▸ Records shown
---+---

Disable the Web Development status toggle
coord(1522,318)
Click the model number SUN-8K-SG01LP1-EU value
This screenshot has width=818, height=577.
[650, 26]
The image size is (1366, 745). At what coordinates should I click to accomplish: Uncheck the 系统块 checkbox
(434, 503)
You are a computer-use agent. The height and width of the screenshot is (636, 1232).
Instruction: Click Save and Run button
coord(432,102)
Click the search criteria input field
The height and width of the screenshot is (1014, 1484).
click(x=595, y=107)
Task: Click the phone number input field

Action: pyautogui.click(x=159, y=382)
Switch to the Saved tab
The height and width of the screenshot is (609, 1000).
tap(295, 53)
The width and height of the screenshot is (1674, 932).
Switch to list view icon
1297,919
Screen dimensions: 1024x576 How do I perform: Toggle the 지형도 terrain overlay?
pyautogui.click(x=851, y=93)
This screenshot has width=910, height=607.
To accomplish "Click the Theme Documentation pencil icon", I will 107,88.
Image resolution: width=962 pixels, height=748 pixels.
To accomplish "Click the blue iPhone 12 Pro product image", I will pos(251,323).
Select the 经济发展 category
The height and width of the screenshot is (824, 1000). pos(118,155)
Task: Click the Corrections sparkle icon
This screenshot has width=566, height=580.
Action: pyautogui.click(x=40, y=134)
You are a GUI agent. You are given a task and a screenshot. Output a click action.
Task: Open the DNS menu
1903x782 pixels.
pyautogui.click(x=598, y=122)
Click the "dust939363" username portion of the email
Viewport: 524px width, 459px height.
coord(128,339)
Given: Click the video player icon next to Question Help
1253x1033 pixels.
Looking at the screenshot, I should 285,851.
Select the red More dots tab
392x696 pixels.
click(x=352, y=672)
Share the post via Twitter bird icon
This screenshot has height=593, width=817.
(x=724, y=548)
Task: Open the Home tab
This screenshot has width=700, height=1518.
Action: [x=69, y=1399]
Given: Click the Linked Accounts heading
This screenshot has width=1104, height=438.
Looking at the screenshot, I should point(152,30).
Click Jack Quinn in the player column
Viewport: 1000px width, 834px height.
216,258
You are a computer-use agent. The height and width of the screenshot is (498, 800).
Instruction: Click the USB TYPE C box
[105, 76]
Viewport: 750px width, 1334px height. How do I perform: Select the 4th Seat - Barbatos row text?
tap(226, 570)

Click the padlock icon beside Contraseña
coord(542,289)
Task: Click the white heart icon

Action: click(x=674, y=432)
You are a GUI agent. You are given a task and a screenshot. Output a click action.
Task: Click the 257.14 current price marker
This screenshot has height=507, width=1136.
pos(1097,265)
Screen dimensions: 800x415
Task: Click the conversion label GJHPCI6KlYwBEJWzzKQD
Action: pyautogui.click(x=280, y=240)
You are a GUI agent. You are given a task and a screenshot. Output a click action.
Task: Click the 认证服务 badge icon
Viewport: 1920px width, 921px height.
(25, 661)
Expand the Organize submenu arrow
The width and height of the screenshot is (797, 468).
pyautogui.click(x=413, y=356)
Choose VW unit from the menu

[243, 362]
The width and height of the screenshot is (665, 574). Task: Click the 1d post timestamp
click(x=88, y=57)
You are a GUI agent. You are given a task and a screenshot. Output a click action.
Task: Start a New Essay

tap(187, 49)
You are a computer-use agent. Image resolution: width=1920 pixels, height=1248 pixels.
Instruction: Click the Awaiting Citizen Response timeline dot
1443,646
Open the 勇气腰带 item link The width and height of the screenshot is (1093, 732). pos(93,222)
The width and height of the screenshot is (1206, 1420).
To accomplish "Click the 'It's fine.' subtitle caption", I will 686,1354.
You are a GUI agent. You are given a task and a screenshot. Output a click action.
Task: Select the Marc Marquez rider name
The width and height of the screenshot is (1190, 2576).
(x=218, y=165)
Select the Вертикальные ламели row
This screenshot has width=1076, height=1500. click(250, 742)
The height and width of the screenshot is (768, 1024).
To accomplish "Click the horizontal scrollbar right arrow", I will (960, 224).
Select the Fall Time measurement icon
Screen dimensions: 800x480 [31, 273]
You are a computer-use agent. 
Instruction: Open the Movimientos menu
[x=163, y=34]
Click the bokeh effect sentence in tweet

---+---

▸ Task requirements
Out of the records above, pick each line that contains the string "will".

▸ Problem solution
To accomplish "Click the Theme Documentation pencil icon", I will 107,88.
To accomplish "Click the blue iPhone 12 Pro product image", I will pos(251,323).
To accomplish "Click the 'It's fine.' subtitle caption", I will 686,1354.
To accomplish "Click the horizontal scrollbar right arrow", I will (960, 224).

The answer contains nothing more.